I never saw Harmon Killebrew play. His last 40-homer season concluded about two months before I was born, and though he played until I was four years old, my awareness of baseball begins a couple of years after that, in 1977, when I started following the Yankees. I was well-aware of Rod Carew, and even had a Carew-branded pitch-back, but I didn’t know until later that Carew had played with a monster right-handed slugger called Killer.

I wish I had seen him, whether it was in the regular season or socking home runs in the 1965 or 1970 playoffs. He would have been my kind of player, and Baseball Prospectus’s kind too, the type of hitter we would have defended—throughout his career, Killebrew took some knocks for his .256 batting average, but the sabermetric community, had it existed, would have known to point out his .376 on-base percentage, .509 slugging percentage, and .252 isolated power. That last ranked 11th on the all-time list when he retired in 1975 (minimum 5000 plate appearances), and his 573 career home runs ranked fifth, trailing only Hank Aaron, Babe Ruth, Willie Mays, and Frank Robinson. He was an early Three True Outcomes hero.

On Friday, Killebrew announced that his struggle against esophageal cancer had reached its end, and that he was going to take hospice care, which is code for being gently ushered out of this world. All of our sympathies go to Killebrew, Killebrew’s family, and the baseball community as a whole, which will soon lose one of the greats of the game.

Killebrew was a bonus baby, one of those players forced to go directly to the majors because of the size of his contract. So many of those players’ careers were permanently retarded; imagine the Orioles having to carry Manny Machado on their bench for two years, without any minor-league training, the team not knowing if he is ready or not. That is what happened to the teenage Killebrew when he signed with the Senators; he spent 1954 and 1955 on the major league bench, getting just 104 plate appearances over the two seasons. It was only then that Killebrew was free to go to the minors and show what he could do.

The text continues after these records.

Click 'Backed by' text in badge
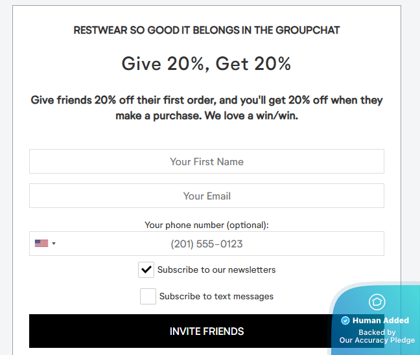This screenshot has width=420, height=355. 377,332
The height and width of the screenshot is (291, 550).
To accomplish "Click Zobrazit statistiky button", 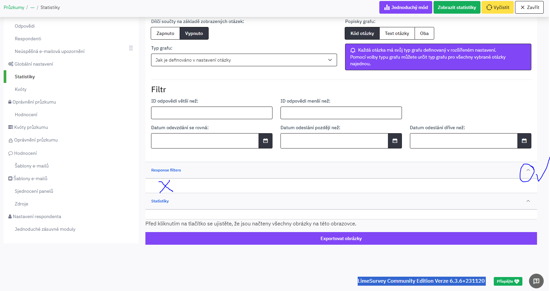I will click(457, 7).
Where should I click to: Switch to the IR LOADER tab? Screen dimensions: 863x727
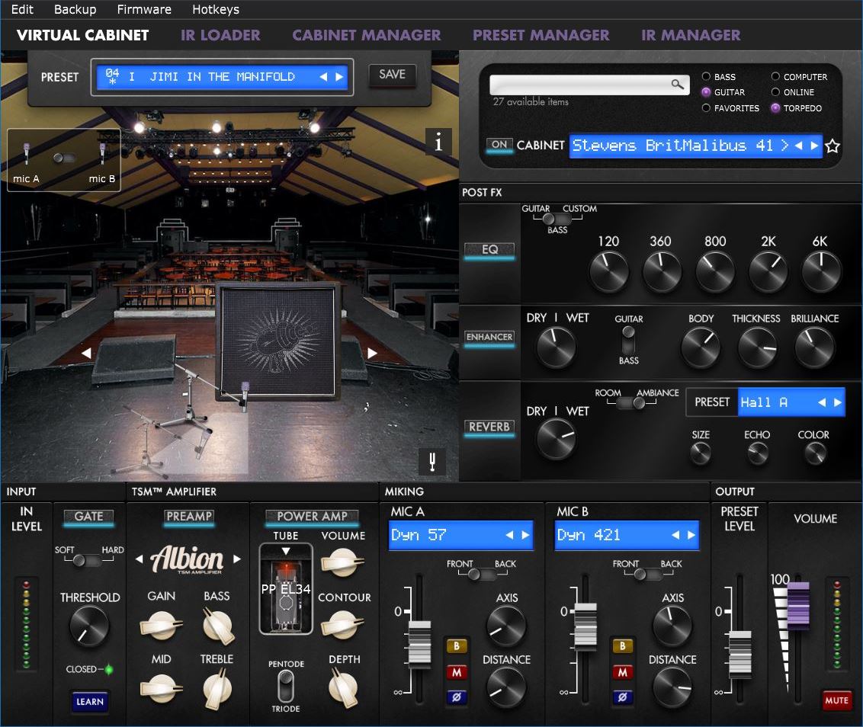click(x=220, y=35)
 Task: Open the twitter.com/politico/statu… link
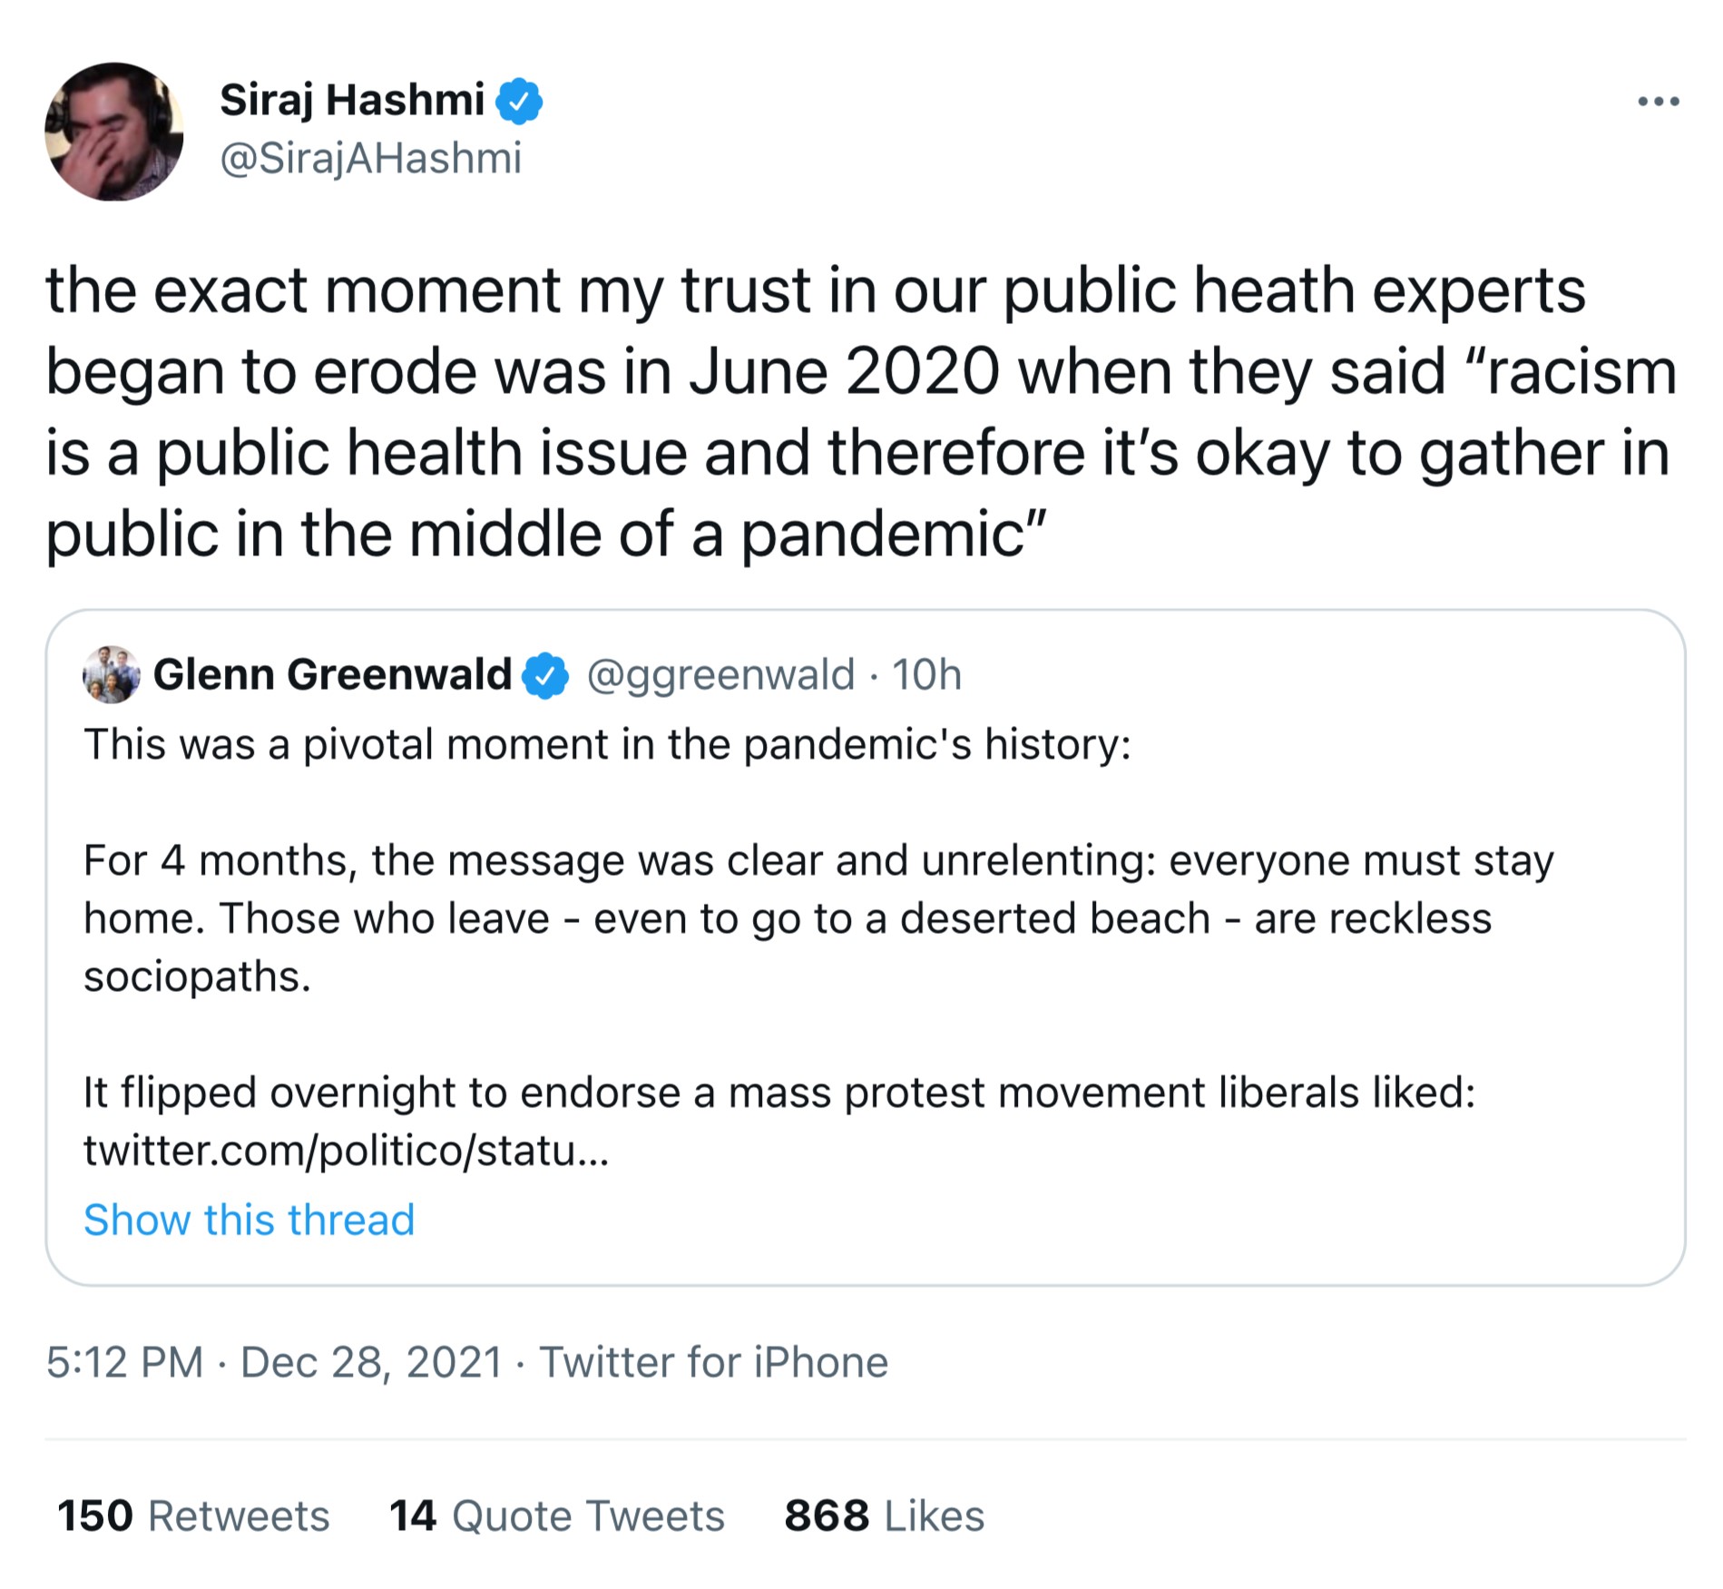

It took three years for him to return full time, but when he did, at the age of 23, he immediately took the American League by storm, leading the league in home runs with 42 in what was for all practical purposes his rookie year. Despite playing most of his career in a low-scoring era, he hit over 40 home runs eight times, and led the AL six times. Though he never had a higher average than .288, his walks—he drew over 100 free passes eight times as well—and power made him a terrifically valuable batter. Perhaps the only long-term damage done by Killebrew's Bonus Baby years is that on defense he was never able to excel at any one position. His managers bounced him from third base to first base to left field depending on their needs, and if he was flexible and versatile enough to handle the moves and keep hitting, he also wasn't a great asset with the glove at any of those positions.

To give fair credit to the observers of the day, they did notice how good Killebrew was. He won the Most Valuable Player award in 1969, not only his best season but (no coincidence) a postseason year for the Minnesota Twins, and he had five other top-ten finishes in the voting. That ’69 season, in which he hit .276/.427/.584 with 49 home runs and 145 walks in a league that hit only .246/.321/.369, well… Let’s just say if you could have transported Killebrew and that season to the Metrodome of 1998, folks wouldn’t have been talking about Sosa and McGwire. It should also be noted that the Red Sox heavily scouted Killebrew prior to his signing with the Senators, but in one of perhaps a thousand spectacularly stupid decisions by Tom Yawkey's various mentally handicapped minions during that period, they failed to meet his bonus demands. Somewhere, there is a parallel universe where the Red Sox signed both Mays and Killebrew, watched them hit 1200 home runs between them, and ended their World Series drought about half a century before they actually did.

Let us stop here. There will be time for career assessments later. For now, let us only repeat our wish that his final days be as comfortable as possible, and that in these last hours the Hall of Famer knows that he will be remembered as long as there is baseball.